When a Wilde Man Weeps

Just visualize this true story as you read it aloud:



A famous man lives a double life. While married with two children, he falls in love with a younger man and enters into a sexual relationship with him.



The famous man lavishes the younger man with every whim of the young man’s heart, and the famous man later describes their intense union as the fruit of that love “which cannot speak its name.”


Irate and unmanageable, the young man’s father publicly exposes the famous man as a sodomite which prompts the famous man to sue the father for libel. But when numerous witnesses of the famous man’s public exploits are lined up to testify against him, the famous man is advised to drop the libel charges.


Soon thereafter, the famous man is arrested, tried, and found guilty of sodomy and public indecency. He is sentenced to two years of hard labor. Prison life is harsh and isolating, and ravages the famous man’s health.

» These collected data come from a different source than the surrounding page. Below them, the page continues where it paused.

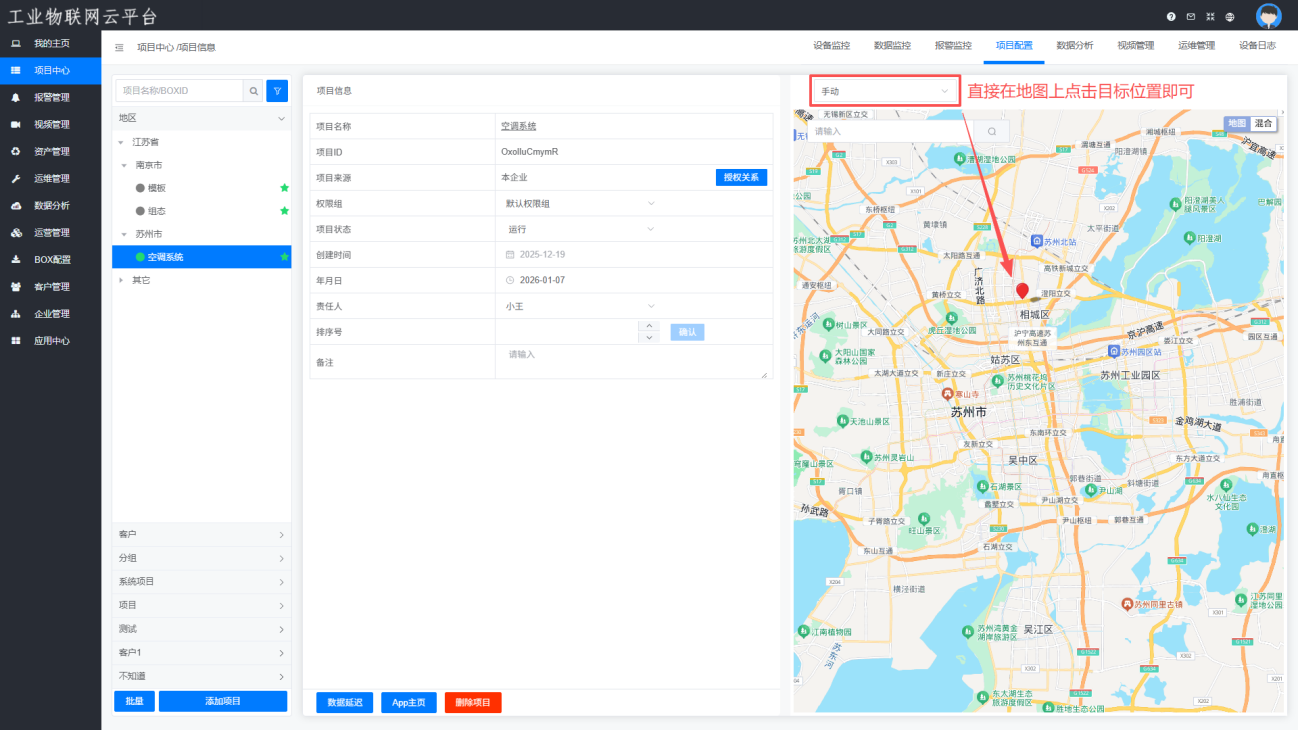Screen dimensions: 1298x730
Task: Click the 授权关系 button
Action: [741, 177]
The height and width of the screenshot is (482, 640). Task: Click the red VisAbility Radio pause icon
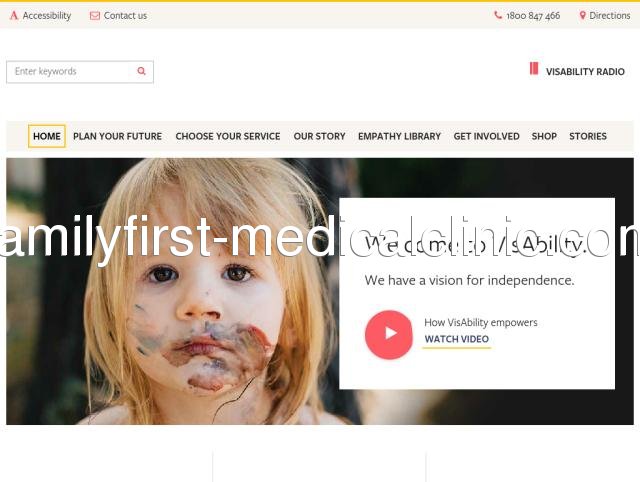(534, 68)
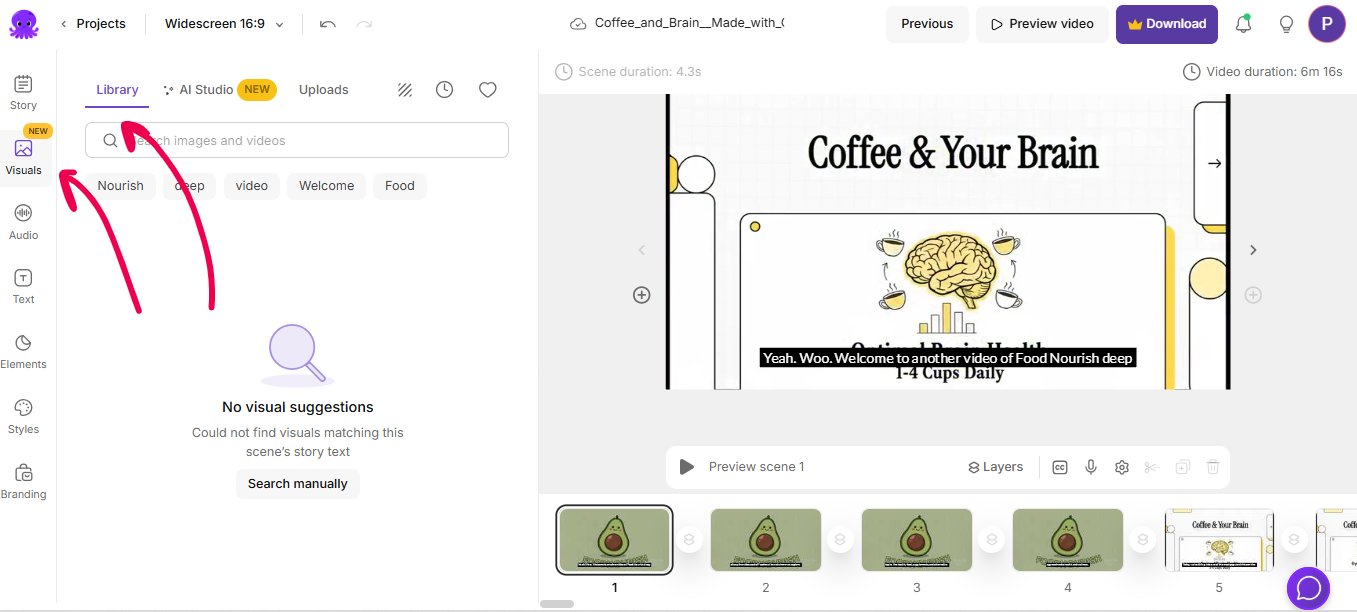
Task: Open the Elements panel
Action: coord(23,349)
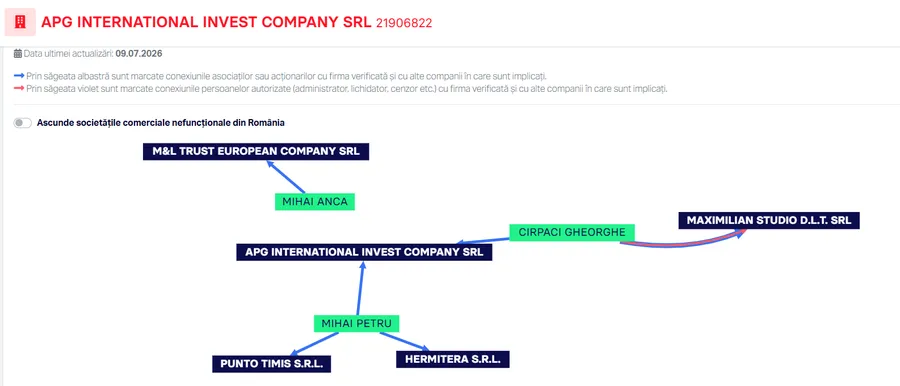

In the first of his three prison placements, the famous man, like all the inmates, is allowed only two books for reading: The Holy Bible, and John Bunyan’s allegory, The Pilgrim’s Progress.


The famous man has a spiritual renewal.


He apologizes to the young man, and describes his former self as arrogant, vain, and ethically degraded. And he is so excited about his spiritual renewal–his redemption, that he writes to a religious organization involved in evangelization and ministry, and asks to participate in a six-month spiritual retreat.


The organization refuses him.


The famous man weeps.


When the famous man is released from prison, he spends the last couple of years of his life in exile, in poverty, and eventually back in the arms of a male lover.


Who is at fault here?


*This is the very abridged story of author/playwright, Oscar Wilde.